▽
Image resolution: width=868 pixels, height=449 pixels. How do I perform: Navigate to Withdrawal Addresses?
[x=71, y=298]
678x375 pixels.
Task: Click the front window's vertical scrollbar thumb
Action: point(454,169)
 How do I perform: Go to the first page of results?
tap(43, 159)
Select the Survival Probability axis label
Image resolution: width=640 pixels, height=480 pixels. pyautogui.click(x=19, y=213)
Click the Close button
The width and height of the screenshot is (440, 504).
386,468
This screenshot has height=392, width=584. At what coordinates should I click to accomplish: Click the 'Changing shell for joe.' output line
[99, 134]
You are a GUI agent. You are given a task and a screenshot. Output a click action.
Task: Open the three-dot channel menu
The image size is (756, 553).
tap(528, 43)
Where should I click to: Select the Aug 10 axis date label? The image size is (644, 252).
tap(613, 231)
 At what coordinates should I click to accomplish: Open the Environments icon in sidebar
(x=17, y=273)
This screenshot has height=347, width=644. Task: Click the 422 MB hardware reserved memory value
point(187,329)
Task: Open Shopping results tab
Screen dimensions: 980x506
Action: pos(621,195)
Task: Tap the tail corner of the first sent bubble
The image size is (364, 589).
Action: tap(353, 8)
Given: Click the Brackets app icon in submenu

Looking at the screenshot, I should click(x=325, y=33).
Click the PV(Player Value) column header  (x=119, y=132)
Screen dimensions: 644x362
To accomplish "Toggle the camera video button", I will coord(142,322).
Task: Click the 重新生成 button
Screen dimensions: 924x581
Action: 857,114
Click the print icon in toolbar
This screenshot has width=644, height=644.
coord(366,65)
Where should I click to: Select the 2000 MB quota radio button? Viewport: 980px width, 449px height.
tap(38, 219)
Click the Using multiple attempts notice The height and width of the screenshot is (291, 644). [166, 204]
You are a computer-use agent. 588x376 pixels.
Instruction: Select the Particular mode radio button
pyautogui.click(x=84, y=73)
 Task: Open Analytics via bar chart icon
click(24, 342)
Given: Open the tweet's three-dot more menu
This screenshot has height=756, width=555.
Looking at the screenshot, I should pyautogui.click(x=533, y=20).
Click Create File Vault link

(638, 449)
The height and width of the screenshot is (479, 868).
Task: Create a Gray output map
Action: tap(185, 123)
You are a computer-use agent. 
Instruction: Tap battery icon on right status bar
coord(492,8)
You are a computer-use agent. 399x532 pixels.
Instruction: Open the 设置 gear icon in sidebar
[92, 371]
△
* **Activity**
Repeat each record word for word.

* **Problem solution**
Image resolution: width=868 pixels, height=449 pixels. How do I perform: Navigate to Withdrawal Addresses?
[x=71, y=298]
678x375 pixels.
Task: Click the front window's vertical scrollbar thumb
Action: point(454,169)
 How do I perform: Go to the first page of results?
tap(43, 159)
Select the Survival Probability axis label
Image resolution: width=640 pixels, height=480 pixels. pyautogui.click(x=19, y=213)
Click the Close button
The width and height of the screenshot is (440, 504).
386,468
This screenshot has height=392, width=584. At what coordinates should I click to accomplish: Click the 'Changing shell for joe.' output line
[99, 134]
You are a GUI agent. You are given a task and a screenshot. Output a click action.
Task: Open the three-dot channel menu
The image size is (756, 553).
tap(528, 43)
Where should I click to: Select the Aug 10 axis date label? The image size is (644, 252).
tap(613, 231)
 At what coordinates should I click to accomplish: Open the Environments icon in sidebar
(x=17, y=273)
This screenshot has height=347, width=644. Task: Click the 422 MB hardware reserved memory value
point(187,329)
Task: Open Shopping results tab
Screen dimensions: 980x506
Action: pos(621,195)
Task: Tap the tail corner of the first sent bubble
The image size is (364, 589).
Action: tap(353, 8)
Given: Click the Brackets app icon in submenu

Looking at the screenshot, I should click(x=325, y=33).
Click the PV(Player Value) column header  (x=119, y=132)
Screen dimensions: 644x362
To accomplish "Toggle the camera video button", I will coord(142,322).
Task: Click the 重新生成 button
Screen dimensions: 924x581
Action: 857,114
Click the print icon in toolbar
This screenshot has width=644, height=644.
coord(366,65)
Where should I click to: Select the 2000 MB quota radio button? Viewport: 980px width, 449px height.
tap(38, 219)
Click the Using multiple attempts notice The height and width of the screenshot is (291, 644). [166, 204]
You are a computer-use agent. 588x376 pixels.
Instruction: Select the Particular mode radio button
pyautogui.click(x=84, y=73)
 Task: Open Analytics via bar chart icon
click(24, 342)
Given: Open the tweet's three-dot more menu
This screenshot has height=756, width=555.
Looking at the screenshot, I should pyautogui.click(x=533, y=20).
Click Create File Vault link

(638, 449)
The height and width of the screenshot is (479, 868).
Task: Create a Gray output map
Action: tap(185, 123)
You are a computer-use agent. 
Instruction: Tap battery icon on right status bar
coord(492,8)
You are a computer-use agent. 399x532 pixels.
Instruction: Open the 设置 gear icon in sidebar
[92, 371]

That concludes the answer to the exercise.